しかし、震災発生から1ヶ月半が経過し、西日本を中心に、徐々にではありますが、訪日旅行ツアーを再開する動きが出始めています。特に九州は、被災地から約1,000キロ離れている上、日本の最重点市場である東アジアの4大市場(韓国、中国、台湾、香港)に比較的近いことから、他地域に先駆けて外国人旅行者が戻ってくることが期待される地域の一つです。
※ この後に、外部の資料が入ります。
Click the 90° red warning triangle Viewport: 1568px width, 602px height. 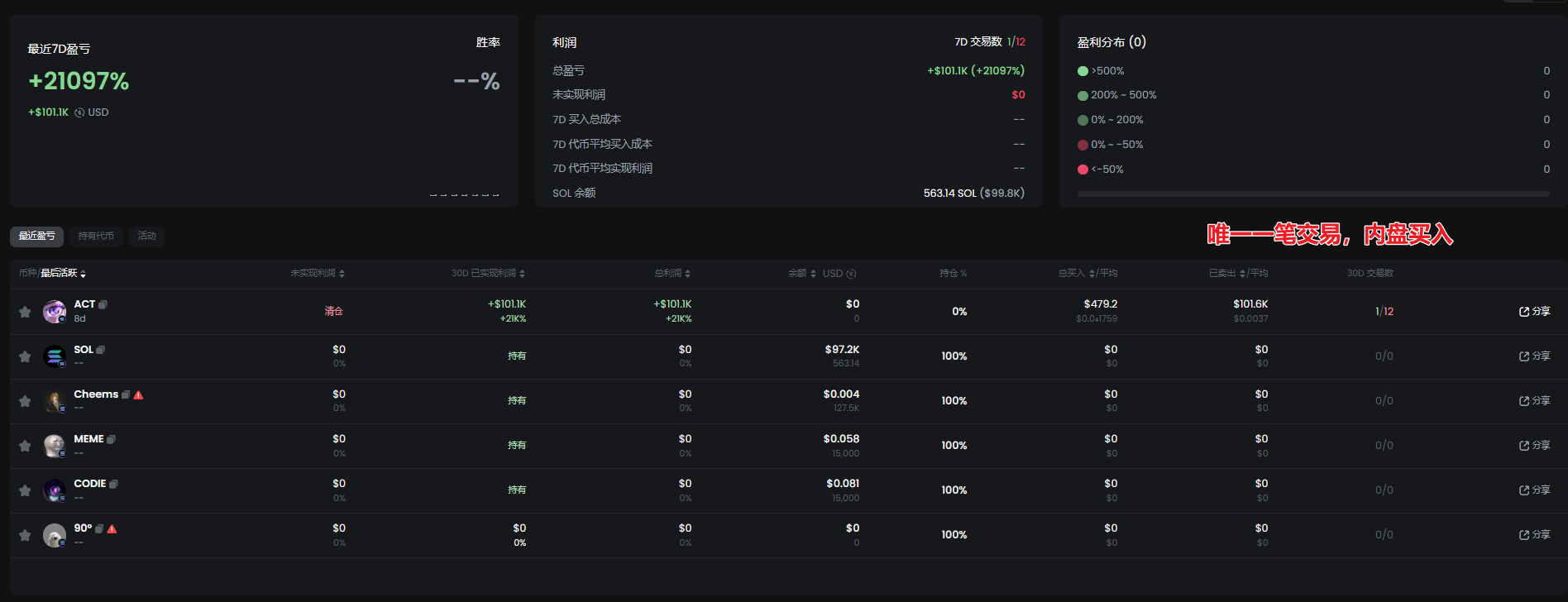(112, 529)
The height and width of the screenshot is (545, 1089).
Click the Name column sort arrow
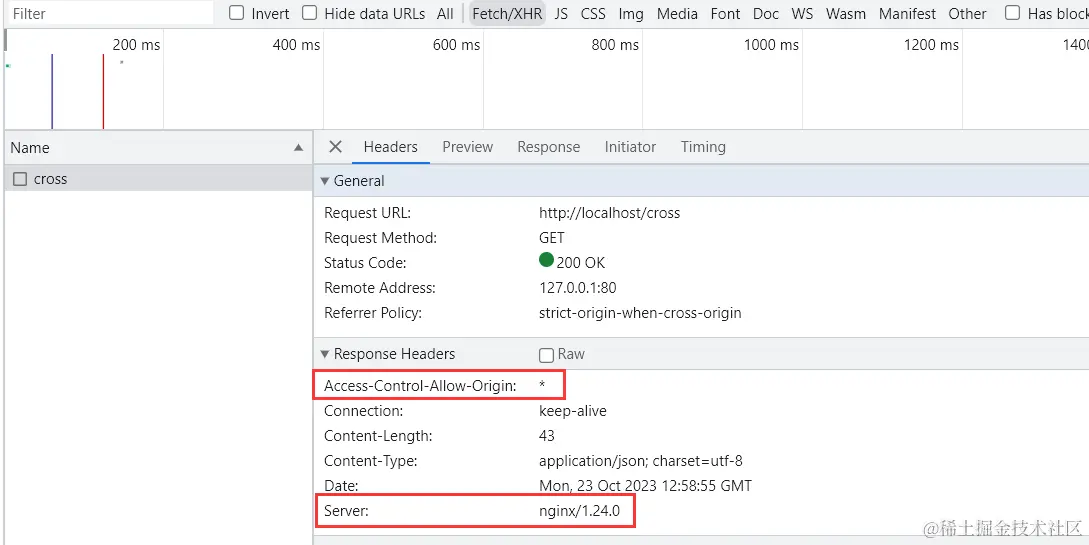[298, 148]
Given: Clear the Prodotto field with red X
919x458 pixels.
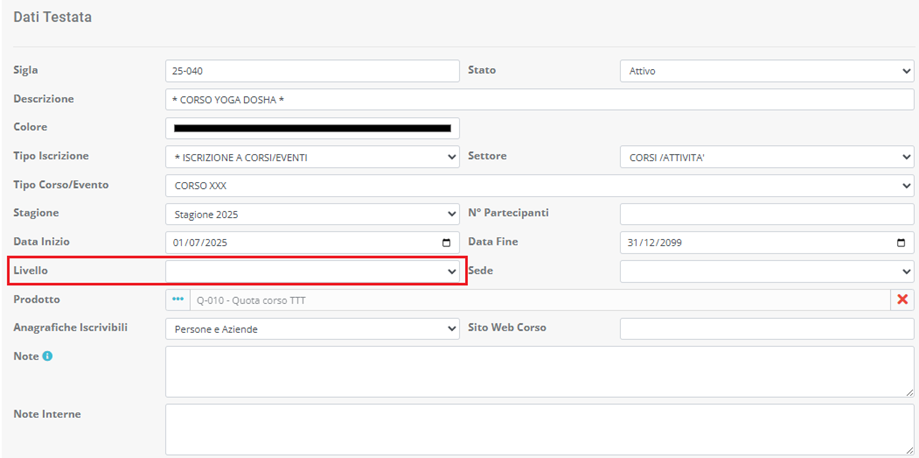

その九州の玄関口である福岡市は、外国人旅行者の大半が東アジアからの旅行者で占められています。2009年、同市の外国人延宿泊客数はおよそ38万人。その66%が東アジア4大市場からの旅行者です。東アジアからの旅行者が戻ってくることが日本のインバウンド復調に大きな役割を果たすとすれば、“東アジアに強い”九州、特にその玄関口である福岡市の存在は非常に重要だと言えそうです。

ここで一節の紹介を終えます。